I was actually what most people would call a “good kid”. No drugs, never drank, didn’t smoke, didn’t ditch school on a regular basis – Hey, I wasn’t perfect! – and I did what I knew would please my single mom; knowing she worked doubly hard to be our everything. See what I mean? It doesn’t sound like much of a testimony does it. What could this ‘good’, little girl have to say that could be so important?

But, here’s the thing… The problem with being a ‘good’ girl is that it’s all too easy to think you actually are good. You tend to rely on your efforts, on your ability to perform, and on your good deeds. It leaves no room for the grace of God. While I would have denied I was trying to earn my way into heaven, I was certainly living as such. As a friend told me, I was missing heaven by 18 inches. The distance from my head to my heart. It wasn’t until I was encouraged to attend an apologetics class at our church that I truly began to appreciate what God had done for me. My faith became real. I realized God is alive and active, and He requires something of me; my obedience.

Now, I have never given my testimony before large crowds. I probably never will. I don’t know how many people would even find my testimony to be worth listening to. But I do know one audience to whom my testimony is vital. My children.

My children share my experienceThey are being raised in a Christian home. My children go to church. My children are being given Biblical teaching day in and day out. If they are not careful they will quickly become what I was; someone relying on their own goodness to get into heaven.

Maybe your testimony isn’t as simple as mine. Maybe the Lord has done amazing things in your life; the person you are now is far different from the person you were before you came to know Christ. Has anyone heard your story? Do your children know all that God has done in you and for you?

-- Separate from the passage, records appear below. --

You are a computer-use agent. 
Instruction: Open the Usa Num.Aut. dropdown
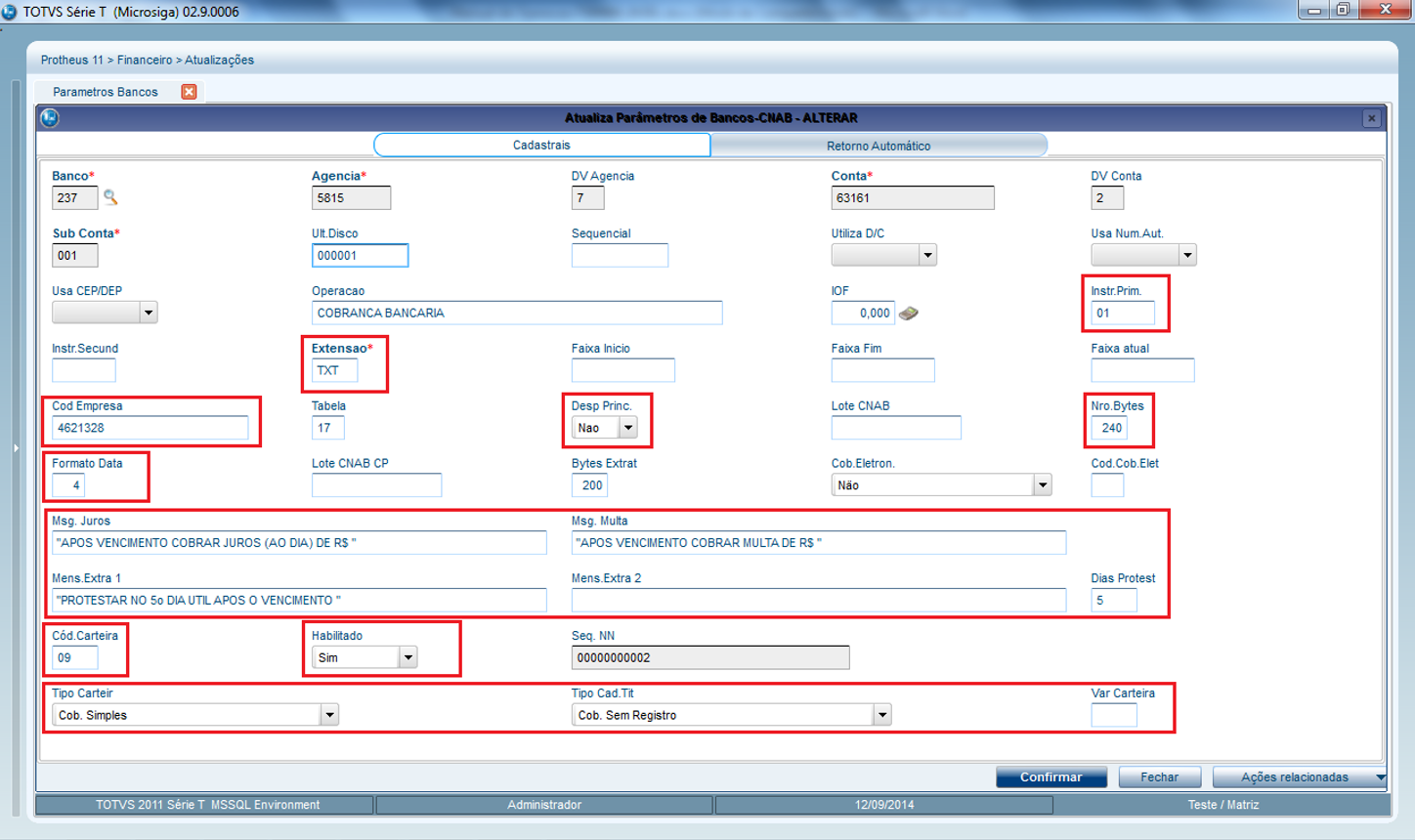pyautogui.click(x=1186, y=256)
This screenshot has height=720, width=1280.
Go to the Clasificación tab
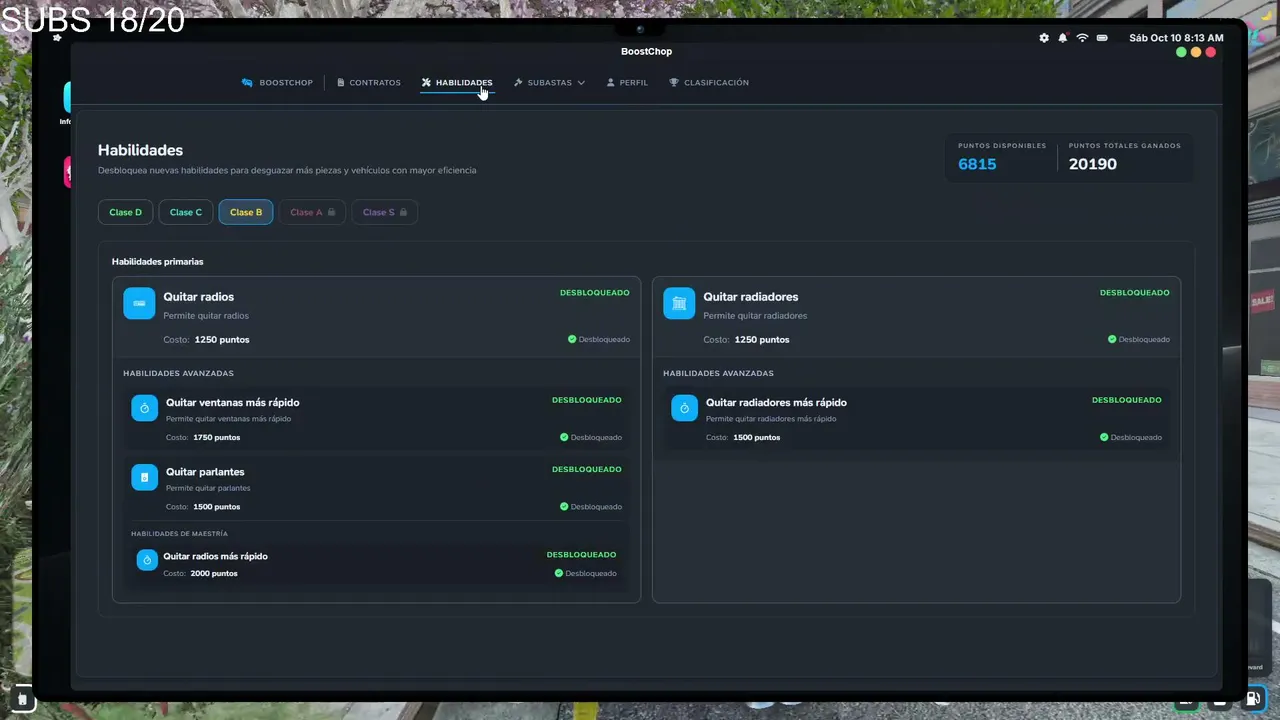(x=709, y=83)
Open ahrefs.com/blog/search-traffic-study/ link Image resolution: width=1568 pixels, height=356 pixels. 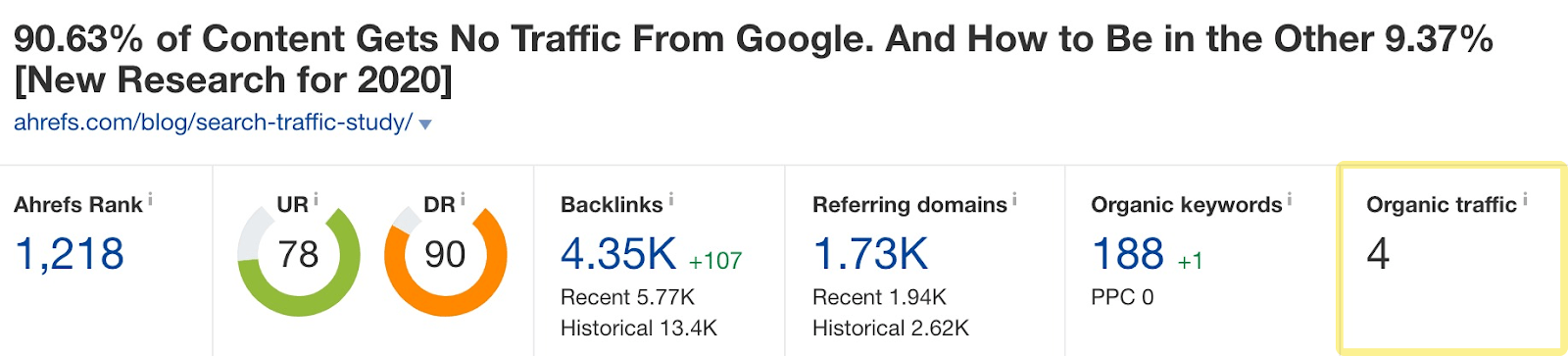(213, 123)
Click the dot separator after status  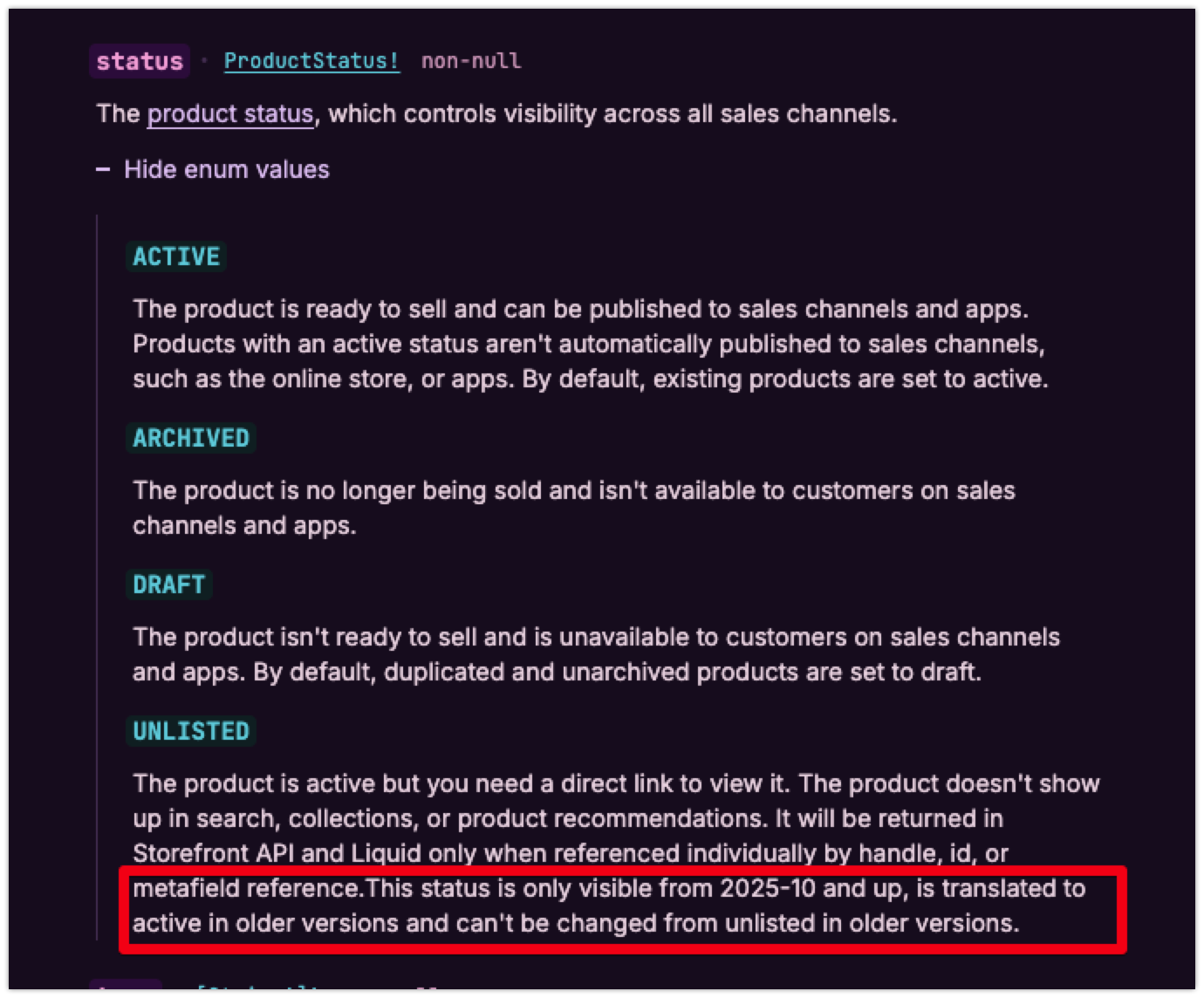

“But I can’t share that with my kids! There is too much; it’s too horrible; it’s too harsh.” I don’t know what your testimony is, but God does. Pray about what God has done in you. Pray about how God would have you share what He has done. Maybe He will have you share some of your story; maybe He will have you share all. Maybe He will only have you share with your family. I am not here to force you into telling your story, only asking you to consider how God could use your story to bless others and help them come to a greater understanding of His goodness.

Think of it this way. This isn’t YOUR story at all, it’s God’s. This is less about us than what God is doing in us. This is about His goodness, His grace, His mercy, and His love. It’s about taking something less than perfect and making it truly good; not good in and of itself, but positionally good in Him because of His goodness imputed to us.

When the time comes, don’t be afraid to share your story. Whether it be to the entire world, the world around you, or the little world which resides in your home; may the Lord be glorified and honored for all He has done.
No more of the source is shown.